* _WHAT YOU SHOULD DO_
Pictures excluded, copy word for word the lines from the one holding "The image size is (940, 530)." through the last line below.
=== DATASET ENTRIES ===
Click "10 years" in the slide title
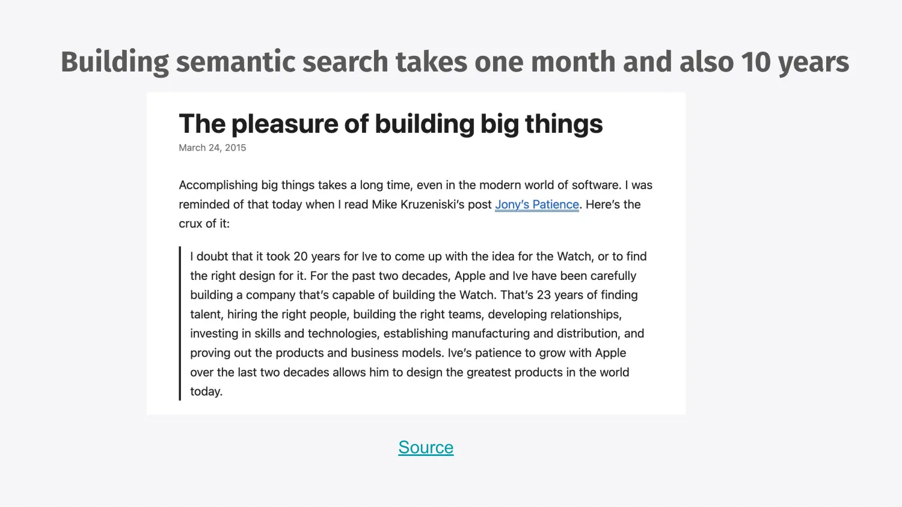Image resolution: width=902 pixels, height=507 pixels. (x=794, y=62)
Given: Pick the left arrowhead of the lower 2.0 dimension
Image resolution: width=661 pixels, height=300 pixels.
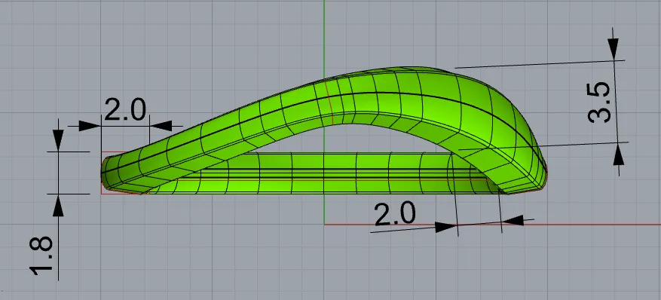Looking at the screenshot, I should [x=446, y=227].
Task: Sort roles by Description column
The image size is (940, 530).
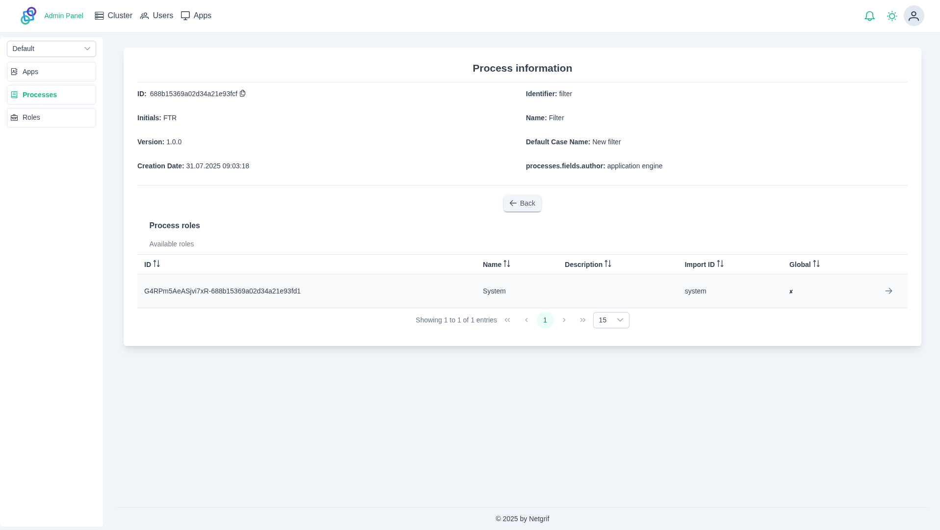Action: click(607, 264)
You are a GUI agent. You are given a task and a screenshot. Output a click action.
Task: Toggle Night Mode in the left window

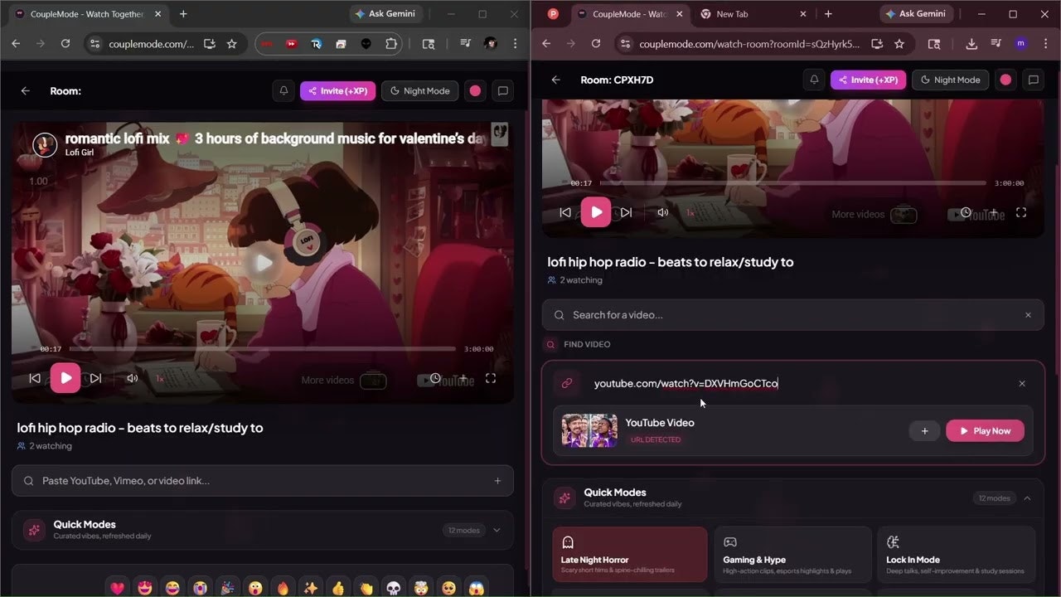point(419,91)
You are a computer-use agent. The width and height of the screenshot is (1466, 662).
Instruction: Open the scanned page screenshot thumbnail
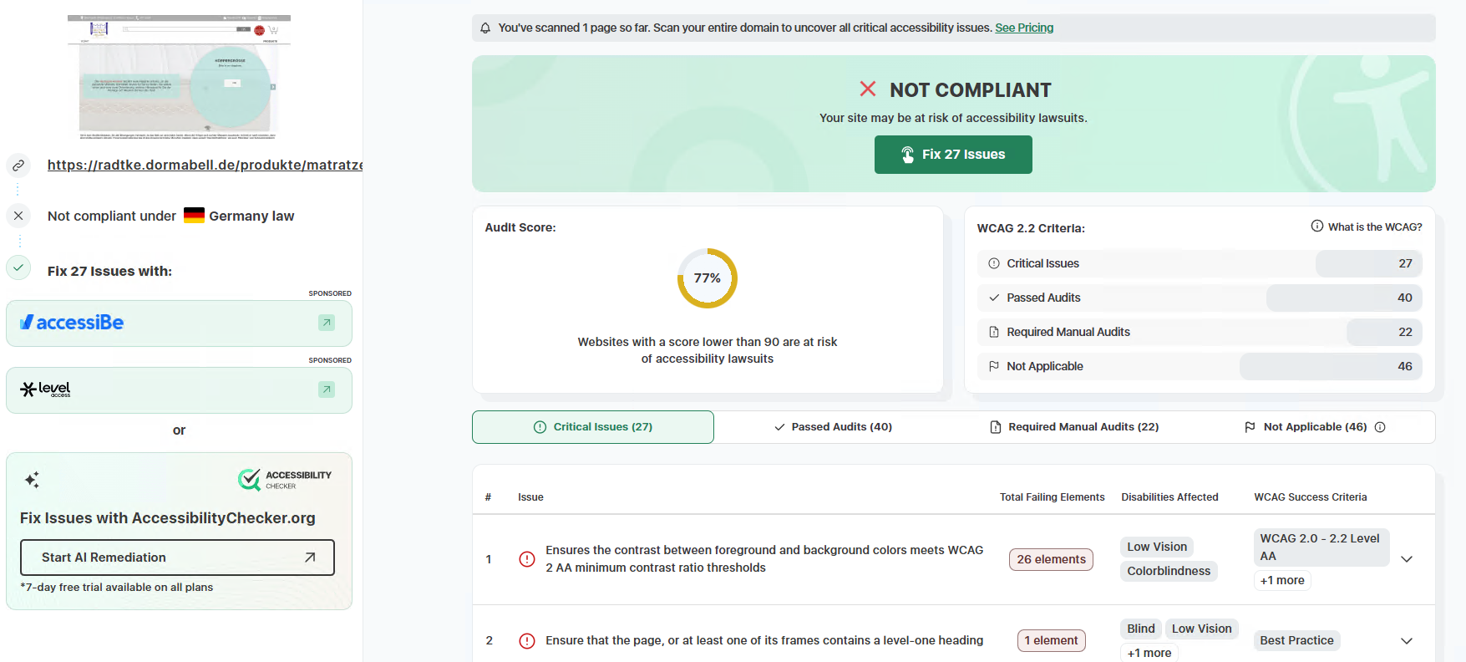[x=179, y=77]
===
* _ANSWER SPACE_
The image size is (940, 530).
Action: click(607, 264)
You are a GUI agent. You are given a task and a screenshot. Output a click action.
Task: Toggle Night Mode in the left window

point(419,91)
You are a computer-use agent. The width and height of the screenshot is (1466, 662).
Instruction: Open the scanned page screenshot thumbnail
[x=179, y=77]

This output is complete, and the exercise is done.